I am looking to go back into the martial arts and was wondering what you look for when trying to find a martial art to study.

In my case I am looking for a studio close to me.  I live in a big city so I have plenty of options (I love living in the USA, so many cultures, so many different styles to learn from, totally awesome).

I am also looking for a complete system that will be effective in the real world.

Any recommendations?

Thank you,
Hawke


----------



## Brandon Fisher (Jan 11, 2007)

What do you have available to you?


----------



## Hawke (Jan 11, 2007)

I live in the Los Angeles area.

The available martial arts in my area are:

Bujinkan
Genbukan
Hapkido
Kenpo (EPAK, SL4)
Kung Fu San Soo
Ryu Te (Ryukyu Kempo)

If I want to go MMA there are various flavors of:
Aikido
Arnis/Escrima
Ba Gua
Brazilian Jujutsu
Iaido
Karate
TKD
Tai Chi (Cheng Style)

This is far from a complete list.  I named the ones that are near me, but there are many more if I am willing to drive in traffic.

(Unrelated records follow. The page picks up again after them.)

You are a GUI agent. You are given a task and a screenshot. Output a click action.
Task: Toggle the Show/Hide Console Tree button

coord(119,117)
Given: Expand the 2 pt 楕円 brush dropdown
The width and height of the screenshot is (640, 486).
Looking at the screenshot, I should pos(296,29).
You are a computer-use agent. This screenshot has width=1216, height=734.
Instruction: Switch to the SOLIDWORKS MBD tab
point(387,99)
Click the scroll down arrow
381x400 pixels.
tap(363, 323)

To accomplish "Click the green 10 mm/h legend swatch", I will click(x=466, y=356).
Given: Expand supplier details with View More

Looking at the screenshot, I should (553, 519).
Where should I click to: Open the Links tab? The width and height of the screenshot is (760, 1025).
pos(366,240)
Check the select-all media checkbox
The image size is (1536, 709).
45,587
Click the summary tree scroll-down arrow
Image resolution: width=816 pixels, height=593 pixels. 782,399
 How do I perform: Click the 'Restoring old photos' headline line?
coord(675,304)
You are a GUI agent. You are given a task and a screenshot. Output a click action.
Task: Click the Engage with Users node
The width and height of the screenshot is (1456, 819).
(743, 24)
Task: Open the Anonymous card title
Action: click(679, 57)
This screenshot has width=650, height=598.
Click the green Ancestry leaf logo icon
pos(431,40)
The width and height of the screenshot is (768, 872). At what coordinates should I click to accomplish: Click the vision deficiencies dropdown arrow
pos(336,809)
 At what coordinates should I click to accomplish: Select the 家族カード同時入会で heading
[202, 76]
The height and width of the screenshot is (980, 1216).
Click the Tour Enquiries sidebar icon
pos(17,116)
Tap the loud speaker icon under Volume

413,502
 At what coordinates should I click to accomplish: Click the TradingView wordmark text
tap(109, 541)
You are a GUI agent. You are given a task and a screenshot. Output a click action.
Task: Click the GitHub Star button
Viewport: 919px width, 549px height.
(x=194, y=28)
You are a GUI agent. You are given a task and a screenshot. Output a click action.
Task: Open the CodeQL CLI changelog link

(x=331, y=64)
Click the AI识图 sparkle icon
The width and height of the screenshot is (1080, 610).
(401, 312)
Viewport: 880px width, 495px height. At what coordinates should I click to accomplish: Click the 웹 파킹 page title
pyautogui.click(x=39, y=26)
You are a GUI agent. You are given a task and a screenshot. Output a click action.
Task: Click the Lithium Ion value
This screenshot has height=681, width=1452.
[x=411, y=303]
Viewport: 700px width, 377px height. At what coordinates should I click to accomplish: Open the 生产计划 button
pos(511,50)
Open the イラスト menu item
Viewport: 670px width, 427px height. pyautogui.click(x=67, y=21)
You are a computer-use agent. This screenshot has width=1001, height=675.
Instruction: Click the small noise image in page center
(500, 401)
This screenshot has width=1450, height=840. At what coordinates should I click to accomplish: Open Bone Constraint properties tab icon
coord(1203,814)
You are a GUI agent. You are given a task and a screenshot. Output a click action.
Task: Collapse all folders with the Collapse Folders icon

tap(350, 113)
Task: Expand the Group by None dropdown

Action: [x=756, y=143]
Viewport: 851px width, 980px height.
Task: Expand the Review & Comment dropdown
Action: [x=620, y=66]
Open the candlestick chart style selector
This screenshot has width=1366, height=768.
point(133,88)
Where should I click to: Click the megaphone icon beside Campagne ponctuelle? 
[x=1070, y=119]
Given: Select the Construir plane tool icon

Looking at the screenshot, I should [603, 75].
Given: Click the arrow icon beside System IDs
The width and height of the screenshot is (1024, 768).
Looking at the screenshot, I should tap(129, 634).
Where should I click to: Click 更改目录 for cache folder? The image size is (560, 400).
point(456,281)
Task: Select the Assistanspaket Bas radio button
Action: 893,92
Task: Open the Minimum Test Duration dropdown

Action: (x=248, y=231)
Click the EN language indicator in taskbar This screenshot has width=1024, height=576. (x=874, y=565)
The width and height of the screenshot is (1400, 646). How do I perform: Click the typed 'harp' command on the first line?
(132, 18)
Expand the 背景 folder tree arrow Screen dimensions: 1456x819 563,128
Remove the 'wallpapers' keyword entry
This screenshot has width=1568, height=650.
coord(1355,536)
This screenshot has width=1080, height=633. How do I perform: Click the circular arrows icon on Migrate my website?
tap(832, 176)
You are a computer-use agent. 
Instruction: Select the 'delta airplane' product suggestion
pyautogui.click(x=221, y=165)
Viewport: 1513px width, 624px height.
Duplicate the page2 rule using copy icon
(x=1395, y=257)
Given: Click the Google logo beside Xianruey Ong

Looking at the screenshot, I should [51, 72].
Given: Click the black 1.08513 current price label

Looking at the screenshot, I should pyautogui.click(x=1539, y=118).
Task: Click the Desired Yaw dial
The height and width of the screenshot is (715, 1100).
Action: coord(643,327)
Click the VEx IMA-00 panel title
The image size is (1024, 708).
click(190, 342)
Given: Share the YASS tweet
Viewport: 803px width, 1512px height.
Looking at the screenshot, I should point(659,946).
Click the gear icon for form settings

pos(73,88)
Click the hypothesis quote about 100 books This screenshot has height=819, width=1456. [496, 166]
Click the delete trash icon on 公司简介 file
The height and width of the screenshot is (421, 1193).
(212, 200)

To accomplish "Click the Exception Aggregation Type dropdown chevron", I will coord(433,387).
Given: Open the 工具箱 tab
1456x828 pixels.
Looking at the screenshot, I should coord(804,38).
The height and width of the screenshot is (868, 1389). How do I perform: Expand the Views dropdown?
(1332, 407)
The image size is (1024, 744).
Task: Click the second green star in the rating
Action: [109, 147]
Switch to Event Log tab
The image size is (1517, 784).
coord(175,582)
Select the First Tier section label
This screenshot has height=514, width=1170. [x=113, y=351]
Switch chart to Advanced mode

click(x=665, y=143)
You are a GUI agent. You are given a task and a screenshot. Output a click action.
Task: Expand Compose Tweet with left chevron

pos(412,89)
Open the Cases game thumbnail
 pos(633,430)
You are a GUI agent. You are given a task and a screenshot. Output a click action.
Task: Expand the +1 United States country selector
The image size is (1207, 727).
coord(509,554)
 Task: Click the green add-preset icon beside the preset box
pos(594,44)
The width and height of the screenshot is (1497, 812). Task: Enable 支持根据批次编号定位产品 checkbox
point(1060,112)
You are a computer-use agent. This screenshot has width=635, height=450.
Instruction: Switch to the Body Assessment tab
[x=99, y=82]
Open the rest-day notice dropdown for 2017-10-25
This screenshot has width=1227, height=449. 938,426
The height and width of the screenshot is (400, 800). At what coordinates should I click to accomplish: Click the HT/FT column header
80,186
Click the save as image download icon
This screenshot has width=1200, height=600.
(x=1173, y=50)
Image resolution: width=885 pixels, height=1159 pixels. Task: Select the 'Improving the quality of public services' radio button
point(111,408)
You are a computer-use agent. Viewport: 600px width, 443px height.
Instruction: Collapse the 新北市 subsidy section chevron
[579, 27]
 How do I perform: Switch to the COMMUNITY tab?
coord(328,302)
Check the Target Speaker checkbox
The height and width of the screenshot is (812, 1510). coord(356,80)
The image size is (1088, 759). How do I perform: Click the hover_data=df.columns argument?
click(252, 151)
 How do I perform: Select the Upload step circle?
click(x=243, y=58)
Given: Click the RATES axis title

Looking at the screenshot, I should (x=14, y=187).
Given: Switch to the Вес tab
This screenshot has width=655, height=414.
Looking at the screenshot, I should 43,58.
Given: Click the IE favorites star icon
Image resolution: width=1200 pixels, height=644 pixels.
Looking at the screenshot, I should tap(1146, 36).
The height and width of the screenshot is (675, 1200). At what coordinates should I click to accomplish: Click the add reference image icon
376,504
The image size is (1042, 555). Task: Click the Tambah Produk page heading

Thank you for your help and guidance.

Sincerely,
Hawke


----------



## Drac (Jan 11, 2007)

The WestCoast has always had a high concentration of MA schools..What would * I* look for??? Something that has definate self defense applications..


----------



## searcher (Jan 11, 2007)

I base each style I am considering on what skills I consider myself to be deficient.   If my kicking skills are an area of concern I look for a school that can help with my kicking skill.   My punching, self-defense, ground game, weapons, etc., I treat much the same.   Since you are restarting your training you may want to consider what you are strong in and go with a style that will complement your strengths to get back on your feet and to work out the rust.    This is JMHO.    Once you have your skills back down then you can look for arts that help "complete" your skillset.

As for an art that will help you with self-defense.   Most styles have things to offer and would at the least advance you in some technical knowledge.   If you want a specific style I think you should check out EPAK or SL4.   I have little to no knowledge of SL4, but it seems to be effective.   I have a little bit of knowledge of EPAK and as far as self-defense goes it is one of the best SD styles I have studied.   Again, these are my opinions and may change as time goes on with no notification.


----------



## Old Fat Kenpoka (Jan 11, 2007)

Hawke said:


> I am looking to go back into the martial arts and was wondering what you look for when trying to find a martial art to study.


 
How about telling us what you want to accomplish. What is right for me or for other posters may not be right for you.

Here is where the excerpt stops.